--- start of RECORDS FOR PROCESSING ---

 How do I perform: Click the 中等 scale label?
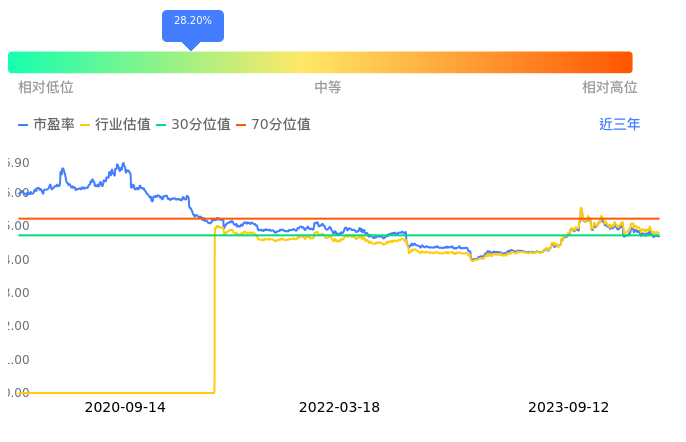tap(328, 88)
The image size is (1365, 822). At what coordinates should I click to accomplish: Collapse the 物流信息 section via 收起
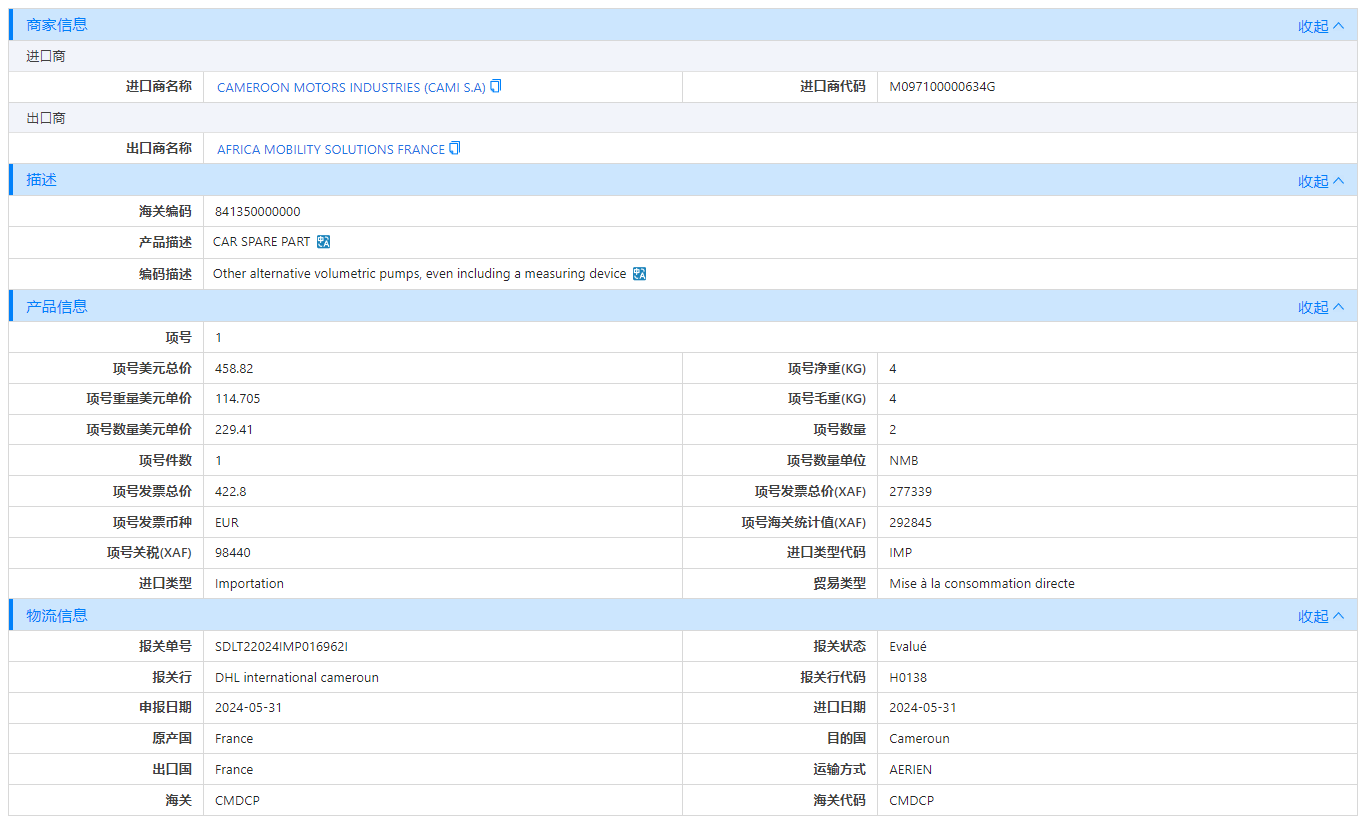[x=1315, y=615]
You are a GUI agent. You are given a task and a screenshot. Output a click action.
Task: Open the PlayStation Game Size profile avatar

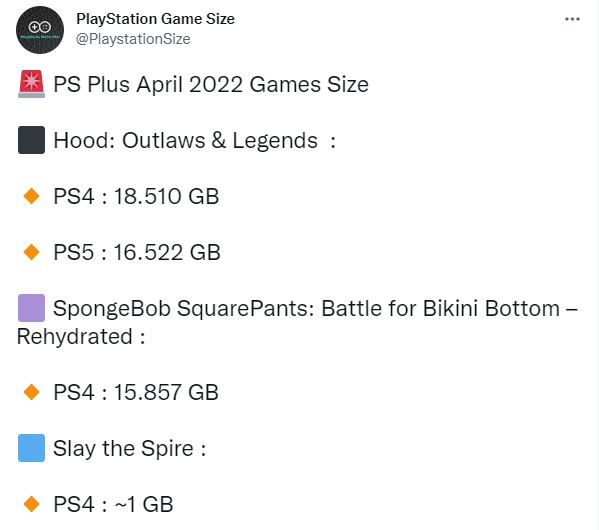pyautogui.click(x=40, y=30)
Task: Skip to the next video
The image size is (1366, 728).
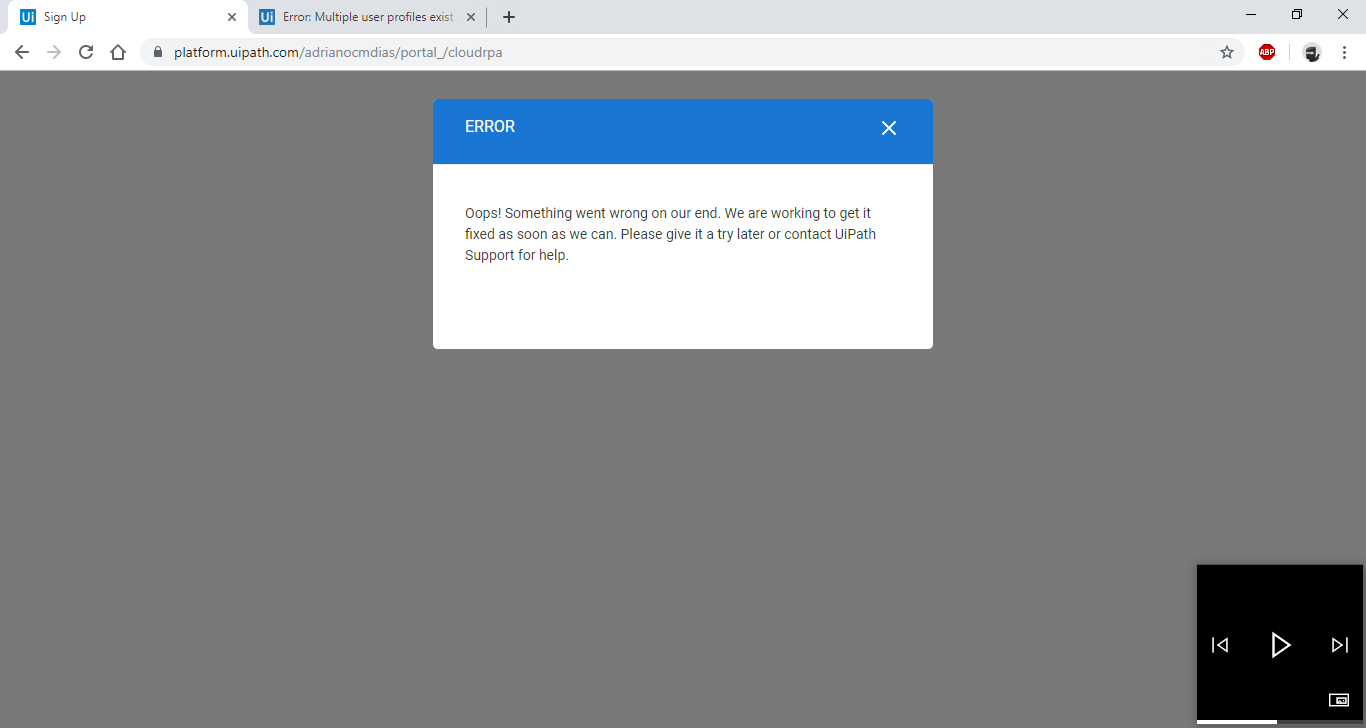Action: pos(1339,645)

--- end of RECORDS FOR PROCESSING ---

■ PROBLEM TO SOLVE:
Pick out every line of the listing above that contains the word "image".

■ THE RESULT:
The image size is (1365, 822). At what coordinates should I click to accomplish: Collapse the 物流信息 section via 收起
The image size is (1366, 728).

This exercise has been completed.